» TASK TO COMPLETE: Look for the line containing "Image resolution: width=1568" in the listing below; from there, output every line exactly, the last one included.

**** RECORDS TO USE

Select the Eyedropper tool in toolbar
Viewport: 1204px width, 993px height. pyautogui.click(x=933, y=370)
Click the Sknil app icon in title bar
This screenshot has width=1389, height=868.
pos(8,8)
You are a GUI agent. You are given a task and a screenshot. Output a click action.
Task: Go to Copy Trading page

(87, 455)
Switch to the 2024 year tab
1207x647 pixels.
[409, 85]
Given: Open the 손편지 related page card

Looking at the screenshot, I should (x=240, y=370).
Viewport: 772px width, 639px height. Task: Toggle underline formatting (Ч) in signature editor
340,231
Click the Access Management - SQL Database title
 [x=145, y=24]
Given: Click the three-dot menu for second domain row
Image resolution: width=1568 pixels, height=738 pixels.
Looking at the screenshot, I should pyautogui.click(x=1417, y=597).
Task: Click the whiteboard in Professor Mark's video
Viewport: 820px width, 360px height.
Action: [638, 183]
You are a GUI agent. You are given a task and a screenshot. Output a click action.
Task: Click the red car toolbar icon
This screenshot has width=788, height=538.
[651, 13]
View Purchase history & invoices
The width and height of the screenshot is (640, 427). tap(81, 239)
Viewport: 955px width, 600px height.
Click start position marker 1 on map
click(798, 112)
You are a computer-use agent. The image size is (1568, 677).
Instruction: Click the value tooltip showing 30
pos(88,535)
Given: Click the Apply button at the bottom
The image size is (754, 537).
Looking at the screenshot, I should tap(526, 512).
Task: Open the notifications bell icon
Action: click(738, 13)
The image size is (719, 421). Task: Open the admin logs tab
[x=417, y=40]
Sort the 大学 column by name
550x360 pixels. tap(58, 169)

********

» ANSWER BELOW:
Image resolution: width=1568 pixels, height=738 pixels.
Looking at the screenshot, I should pyautogui.click(x=1417, y=597).
Task: Click the whiteboard in Professor Mark's video
Viewport: 820px width, 360px height.
Action: [638, 183]
You are a GUI agent. You are given a task and a screenshot. Output a click action.
Task: Click the red car toolbar icon
This screenshot has width=788, height=538.
[651, 13]
View Purchase history & invoices
The width and height of the screenshot is (640, 427). tap(81, 239)
Viewport: 955px width, 600px height.
Click start position marker 1 on map
click(798, 112)
You are a computer-use agent. The image size is (1568, 677).
Instruction: Click the value tooltip showing 30
pos(88,535)
Given: Click the Apply button at the bottom
The image size is (754, 537).
Looking at the screenshot, I should tap(526, 512).
Task: Open the notifications bell icon
Action: click(738, 13)
The image size is (719, 421). Task: Open the admin logs tab
[x=417, y=40]
Sort the 大学 column by name
550x360 pixels. tap(58, 169)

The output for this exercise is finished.